**GIVEN PASSAGE**:
┌──

# Directivo problem. CSI recording faulty 2 weeks straight.



## Nightfall (Sep 1, 2003)

New CSI fan here and I decided to start recording it on my Directivo. I have the new HDVR3 software and have never had a problem.

Last week, about 15 minutes into the show, I lost all sound. It seemed to happen at a point in the recording. I couldn't skip by the area and get to a point where there was sound. It just seems I lost it through the rest of the show.

I thought it was a fluke...

Tonight, my directivo recorded CSI again and this time 37 minutes in it reverted to slow motion and no sound. The picture would go for a second or two, then pause, go for a second or two, and then pause. It was like it wasn't getting a good video feed. Like internet video buffering if that makes any sense.

Now I am thinking it isn't a fluke.

Never had a problem with the directivo until now. CSI Miami records without a problem. Other shows don't have a problem either. I can't complain at all. These were the only two hiccups. Any ideas? Seen this before?


----------



## BrettStah (Feb 7, 2003)

I haven't yet watched CSI from last night, but I haven't seen those symptoms with previous episodes of it (or other shows). It could be a problem with your local CBS affiliate's feed to DirecTV only, or could be a problem with your DirecTivo only, which has coincidentally affected the same show twice. (Bad hard drive is a possible culprit).

Assuming my recording from last night is OK, I can dump a copy to a DVD+R and mail it to you... let me know if it's worth a few bucks to you for the disc, case, and shipping costs.


----------



## Nightfall (Sep 1, 2003)

BrettStah said:


> I haven't yet watched CSI from last night, but I haven't seen those symptoms with previous episodes of it (or other shows). It could be a problem with your local CBS affiliate's feed to DirecTV only, or could be a problem with your DirecTivo only, which has coincidentally affected the same show twice. (Bad hard drive is a possible culprit).
> 
> Assuming my recording from last night is OK, I can dump a copy to a DVD+R and mail it to you... let me know if it's worth a few bucks to you for the disc, case, and shipping costs.

└──

**EXTRACTED INFORMATION**:

┌──

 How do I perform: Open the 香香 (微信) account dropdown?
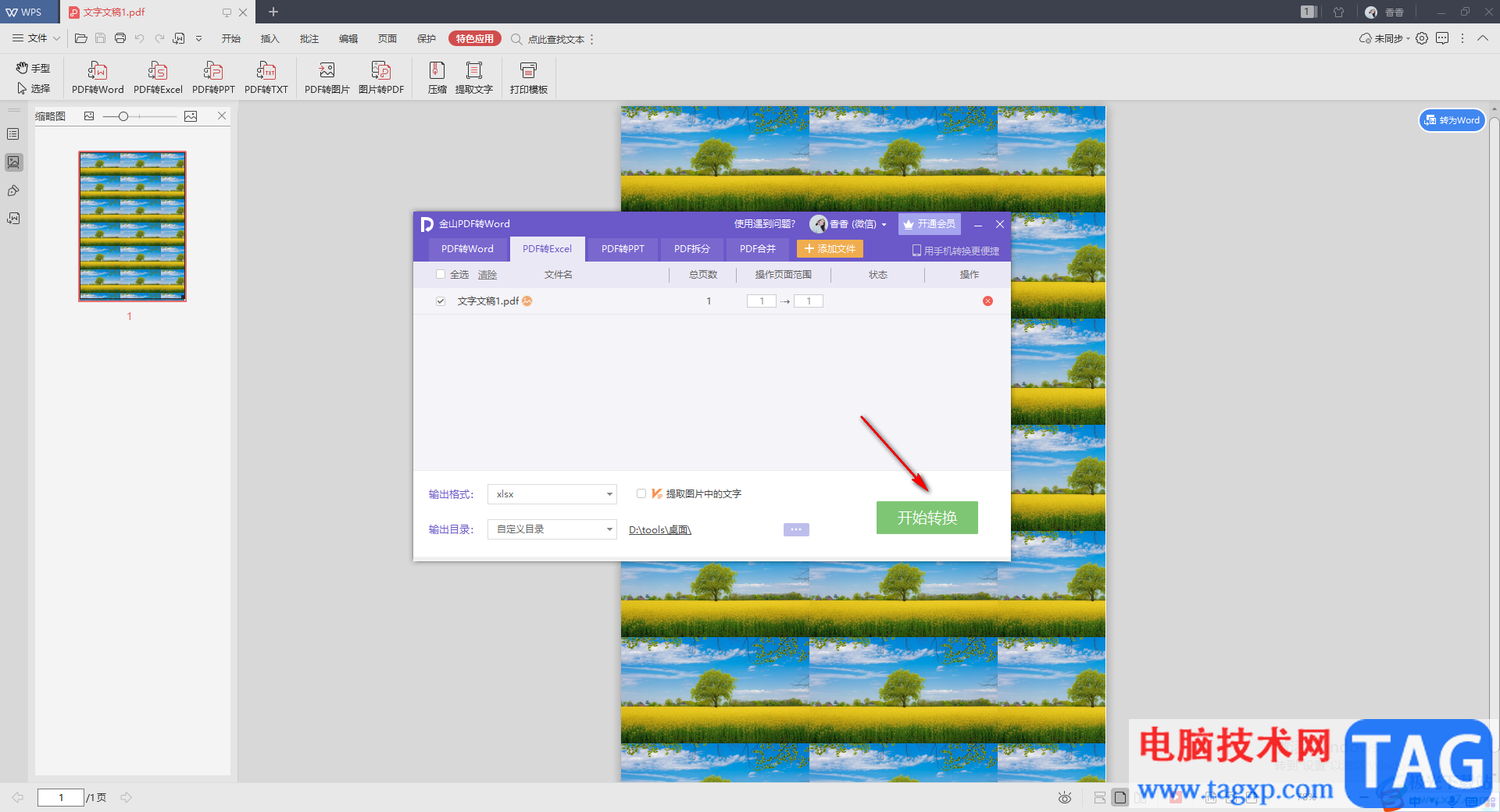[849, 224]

└──
┌──

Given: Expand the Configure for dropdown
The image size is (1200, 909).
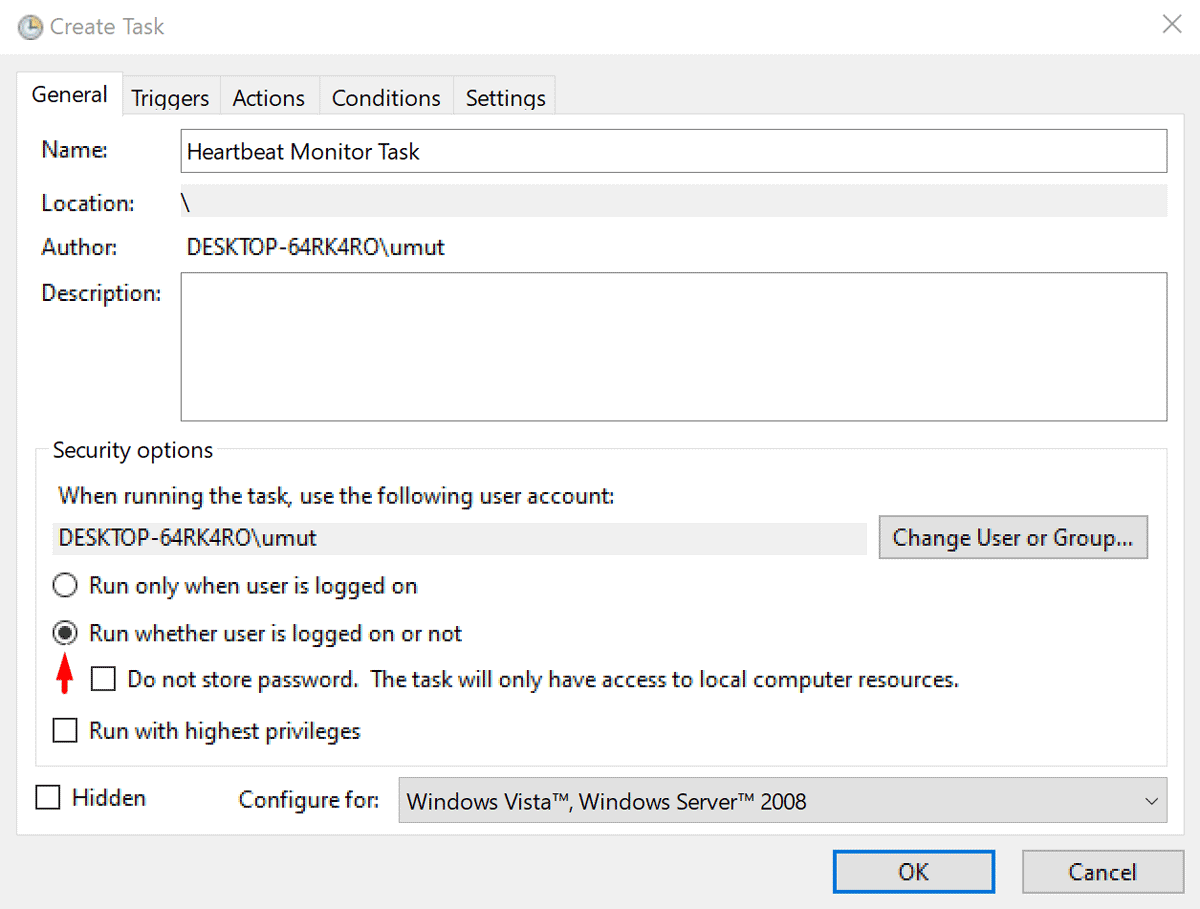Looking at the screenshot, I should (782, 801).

└──
┌──

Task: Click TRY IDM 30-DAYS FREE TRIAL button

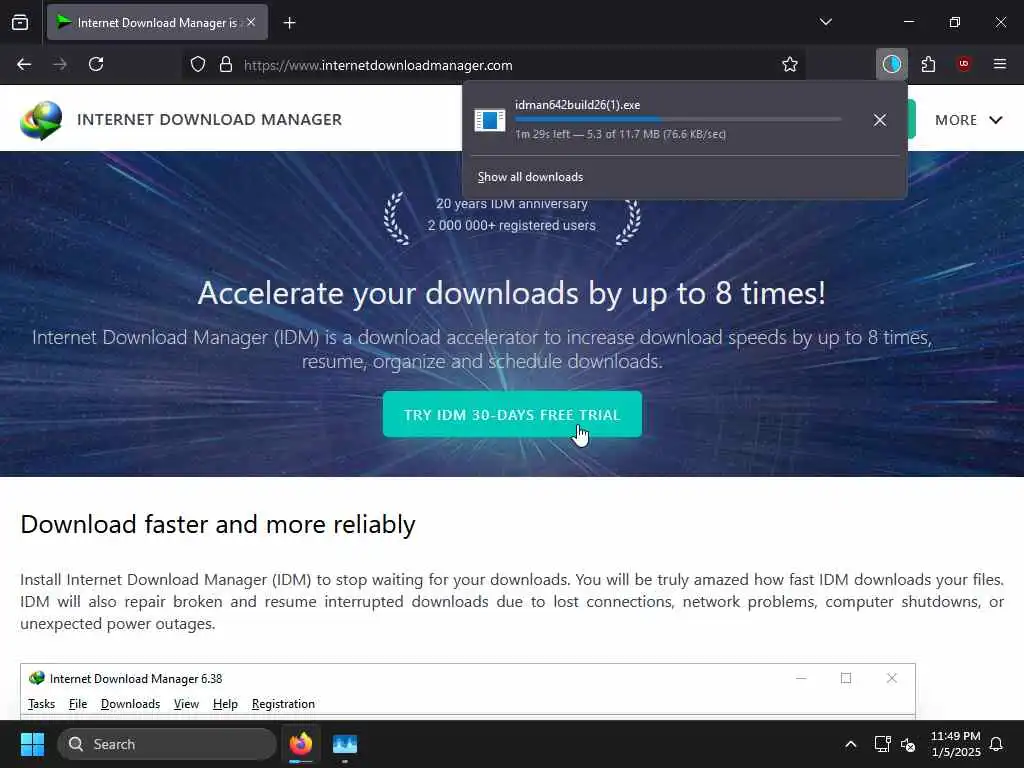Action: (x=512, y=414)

└──

**TASK**: Extend the forum thread about the DirecTivo that twice failed while recording CSI, starting right after its last sentence. The three blocks of lines are separate material and have no connection to the DirecTivo thread.

**OUTPUT**:
Nah, I don't need the disc.

As for the Tivo being a problem, I don't think it is that. However, the Tivo is upgraded. I think I am going to record CSI on my other Tivo as well as the one in my living room. That way, if something fails, I can go to the other box to determine if it is the feed or the Tivo. Maybe there is a signal being sent down that is causing the Tivo to barf during the recording. Who knows.

As for the bad drive, how can I check that. The Tivo functions normally. I checked the recording time and ran a diagnostic without an error.


----------



## bonscott87 (Jan 21, 2003)

I would have to lean toward a problem with your local station. I haven't seen any problems with CSI.

The Tivo board has a great TV Show section. I see no reports of any problems with CSI. http://www.tivocommunity.com/tivo-vb/forumdisplay.php?s=&forumid=31
You might want to post there with your location and what your station is and see if someone else that records off that station also has the same issues.

And if you record it on more then one Tivo yourself that will also help you determine if it's your station or your Tivo. Has to be one of those.


----------



## gor88 (May 9, 2003)

My TiVo failed to record CSI last night in Jackson, MS on WJTV channel 12. After checking the Recording History, it said that the episode was a duplicate that aired within the last 28 days, although I am not sure of this.

Was the CSI episode last night a new episode? If so, my TiVo goofed on it last night?


----------



## tripod76 (Sep 7, 2003)

gor88 said:


> My TiVo failed to record CSI last night in Jackson, MS on WJTV channel 12. After checking the Recording History, it said that the episode was a duplicate that aired within the last 28 days, although I am not sure of this.
> 
> Was the CSI episode last night a new episode? If so, my TiVo goofed on it last night?


I had the same problem, though I happened to be home and watched it in real-time.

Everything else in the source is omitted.